Over here, the Scottish and British governments handled the independence issue more sensibly. David Cameron and Alex Salmond shook hands over the Edinburgh Agreement in 2012, laying the ground rules and ensuring Scotland's referendum was legal and sorted in all its details.

We all took that for granted at the time, but perhaps we shouldn't have. It was a real achievement and meant the matter was resolved calmly in a democratic manner without the need for confrontation.

Many Scots weren't happy about the result, of course, and some even claimed the referendum was rigged. Some Scots seem to have been having second thoughts, according to Professor John Curtice. If the referendum were held tomorrow, Yes would win according to recent polls.

But that is just the way with referendums. You can't go on repeating them. The SNP has accepted the result and moved on.

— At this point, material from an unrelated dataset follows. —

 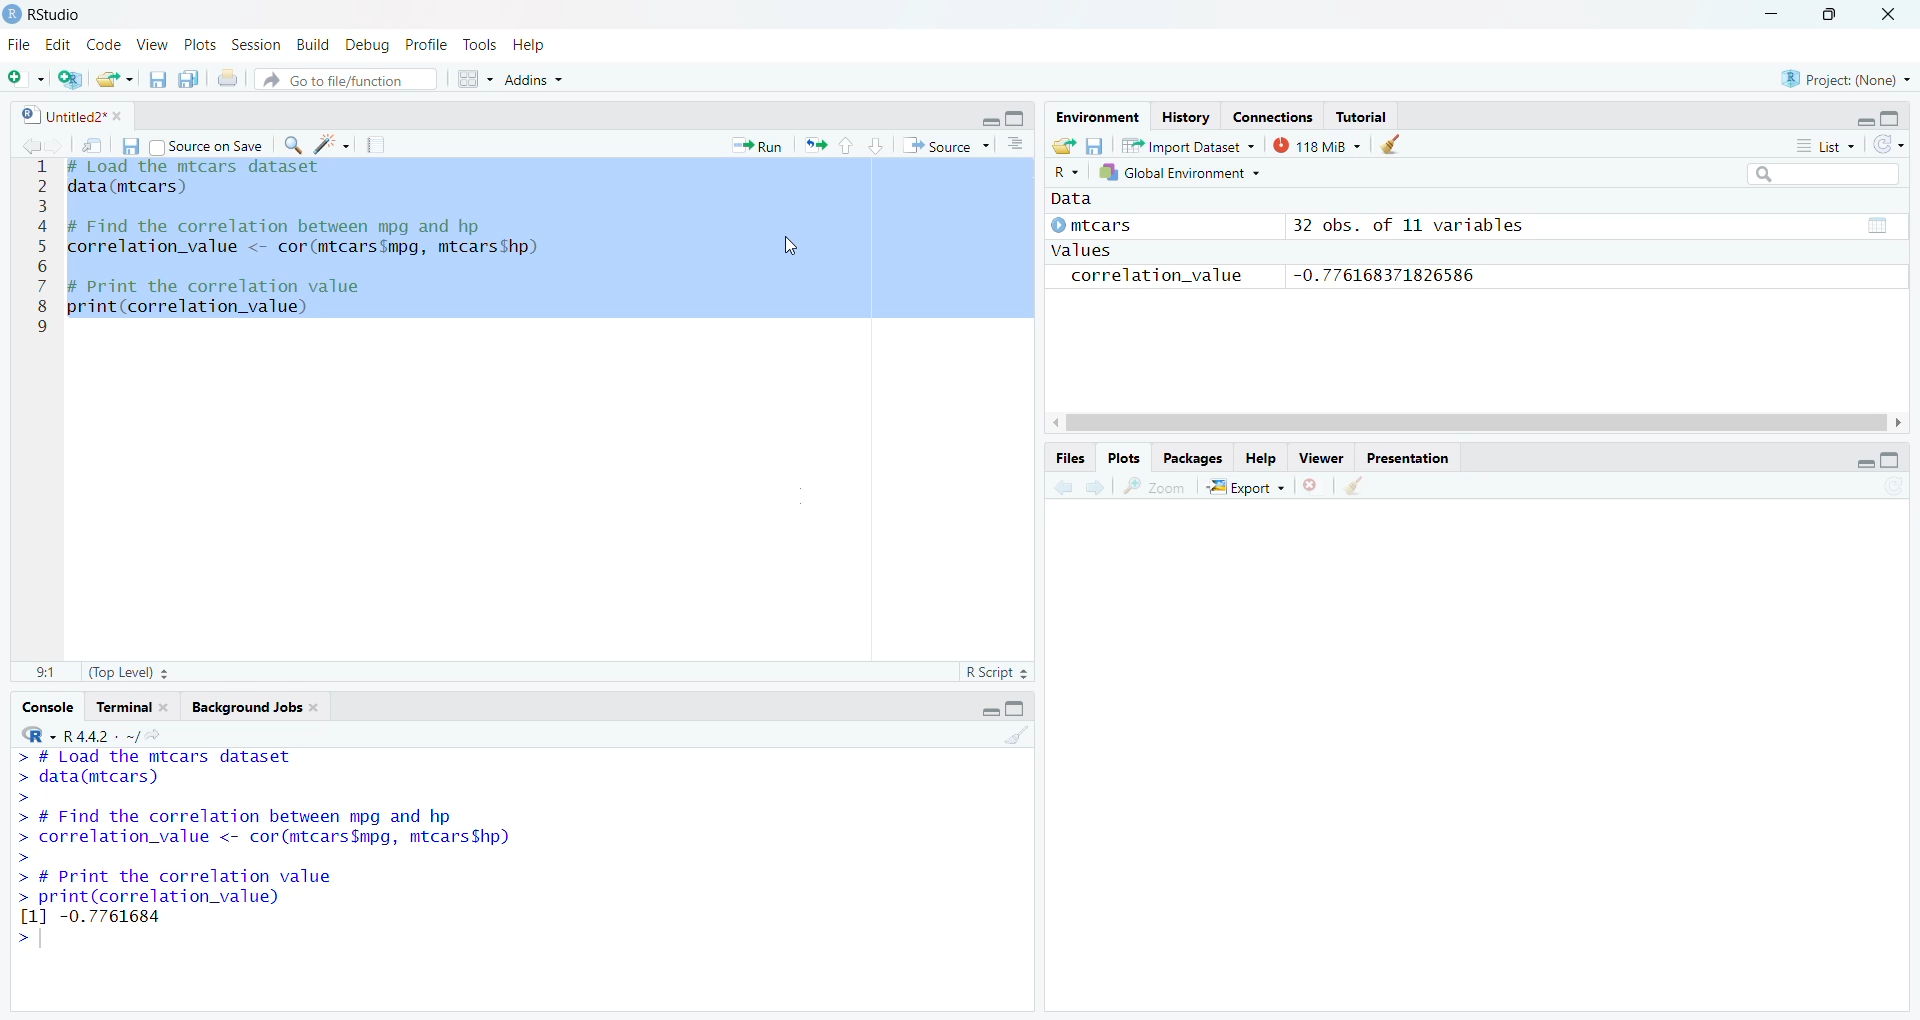 What do you see at coordinates (94, 143) in the screenshot?
I see `Show in new window` at bounding box center [94, 143].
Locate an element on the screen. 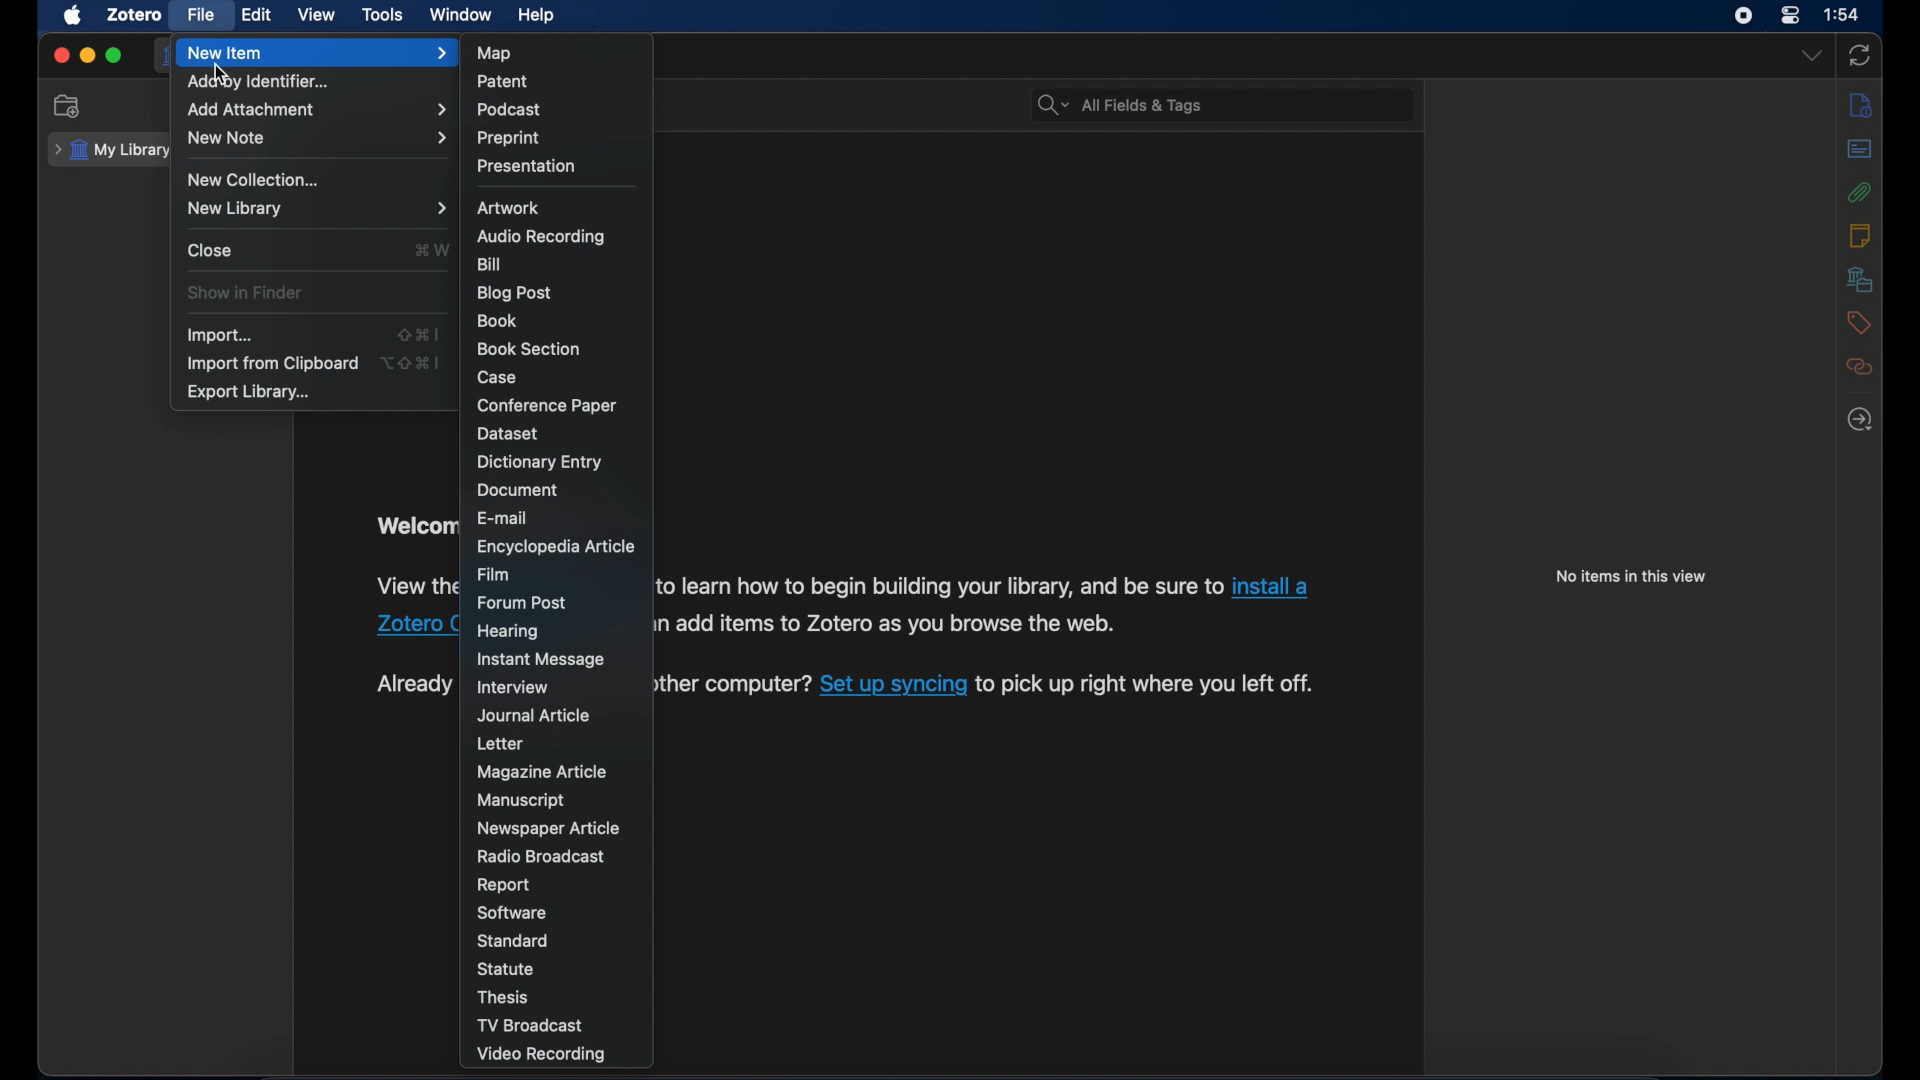 The height and width of the screenshot is (1080, 1920). dataset is located at coordinates (511, 434).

But just imagine the anger there would have been here had the UK government refused to hold one at all?

Nationalists shouldn't yearn for big street demonstrations human flags on the beach and all the circus. It's great fun, but much more important is what happens in the ballot boxes. And the lack of street demonstrations shouldn't be taken as a sign Scots don't take their politics seriously.

What is remarkable when you think about it is that the percentage of the electorate that voted for independence in Scotland, 1.6 million out of an electorate of four million, was actually higher than in Catalonia where 5.4 million people are eligible to vote.

Most Catalans didn't vote this week because the referendum wasn't legal and they didn't feel they wanted to register a vote either way without a proper campaign and an agreed question. But the fact remains the independence movement is larger here than in noisy Catalonia.

No, Scots don't bash pots and pans - they don't need to. They use the ballot box instead. And while I love Catalonia and its amazing street demonstrations, I'm more comfortable with politics as it is played here.